Senior agricultural leadership & development major Jerron Reese spent last year working as an intern for Student Athlete Services and Career Coordinator Zerick Rollins. During his time at the Bright Football Complex he would sign Manukainiu into study hall, making casual conversation.
“It wasn’t just a ‘hello’ and ‘thanks’ when he would stop,” Reese said. “I would sign him in for study hall and he’d hang around the desk talking to me and whoever was sitting up there with me at the time. He would ask about classes, how the year was going, or would talk about football, or any games that had gone on in the past week. He would also ask the lady who I shared the front desk with, Mrs. Janice, about her children and how her day was going as well.”

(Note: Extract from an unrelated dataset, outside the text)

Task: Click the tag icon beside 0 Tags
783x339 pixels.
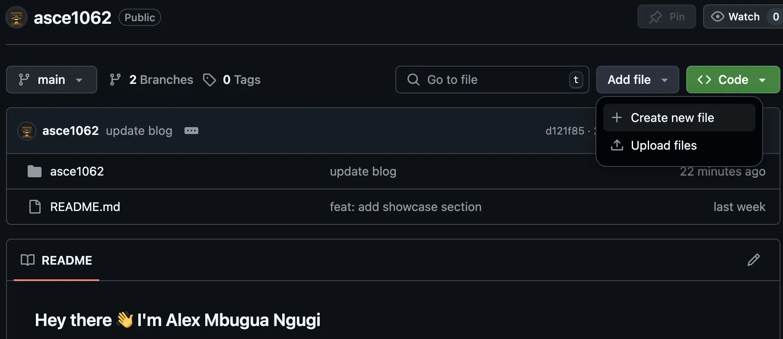Action: (210, 80)
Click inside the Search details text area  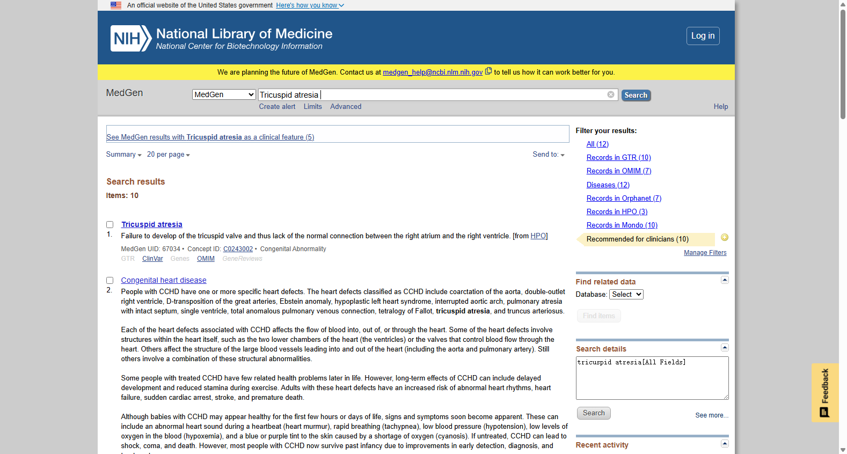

For Reese, Manukainiu’s interest in other people’s everyday lives showed how much he cared for everyone.
“It says a lot about his character for him to stop and talk to me without necessarily knowing me,” Reese said. “He genuinely seemed to care about how I was doing. He was a great Aggie, outstanding football player, and an overall phenomenal human being.”
A member of A&M’s 2012 recruiting class, Manukainiu was traveling with friends from Euless Trinity High School when the accident happened. Also killed in the wreck was incoming freshman for the Utah football team, Gaius “Keio” Vaenuku.
Manukainiu helped Trinity High School to an undefeated regular season and the state playoffs in 2011 as an all-district defensive end and was a four-star recruit according to ESPN.
“Not only were they physically bigger than life, but so were their personalities,” Trinity principal Mike Harris said in a statement. “They were loved and adored. They were kids you loved to send out as ambassadors for Trinity High School. We took as much pride in their being Trinity graduates as they did from being Trinity grads.”
On Tuesday, around 2,000 people gathered at the indoor facility of Trinity High School to honor Manukainiu and the others killed in the wreck. The school set up a “Memories & Messages” page on its website on which more than 80 comments have been posted remembering the young men.
Economics teachers, lunch ladies, classmates, parents of friends, Macy’s employees, coaches and nurses all have written personal accounts of interactions with Manukainiu on the page.
With only a year of school under his belt at A&M, Manukainiu was already beginning to make a similar impact at the university, most apparent in encounters experienced by individuals like Reese.
On Tuesday, many Aggie football players took to Twitter to express their condolences in addition to former coaches Kliff Kingsbury and Tim DeRuyter. Texas head coach Mack Brown tweeted his thoughts and prayers along with former Baylor quarterback Robert Griffin III.
Texas A&M quarterback Johnny Manziel tweeted his sorrow Tuesday morning saying, “Heart hurts waking up to news about Polo.. I think I speak for everyone on our team when I say we love you brother you will be missed.”
Manukainiu, 19, was a recreation, parks and tourism sciences major and he is survived by his mother, Lima Uhatafe of Euless.
Manukainiu is the second Aggie football player killed in an auto accident in less than two years as senior offensive lineman Joseph Villavisencio, 22, was killed in a December 2011 car accident. Manziel mentioned Villavisencio during the Heisman Trophy ceremony last year.
While Texas A&M has not yet decided on wearing patches with Manukainiu’s No. 90 for games, his legacy will continue to live on as more and more accounts like Reese’s come up.
“It seems he really made an impact on a large number of people’s lives during his short time on campus,” Reese said. “We were lucky to have had Polo.”
Fonua too hopes that the legacy of Manukainiu can live on and “galvanize” the football team. But things will certainly be different around the A&M football team without their gentle giant around, Fonua said.
“There’s definitely going to be a little less sunshine around the Bright Football Complex,” Fonua said.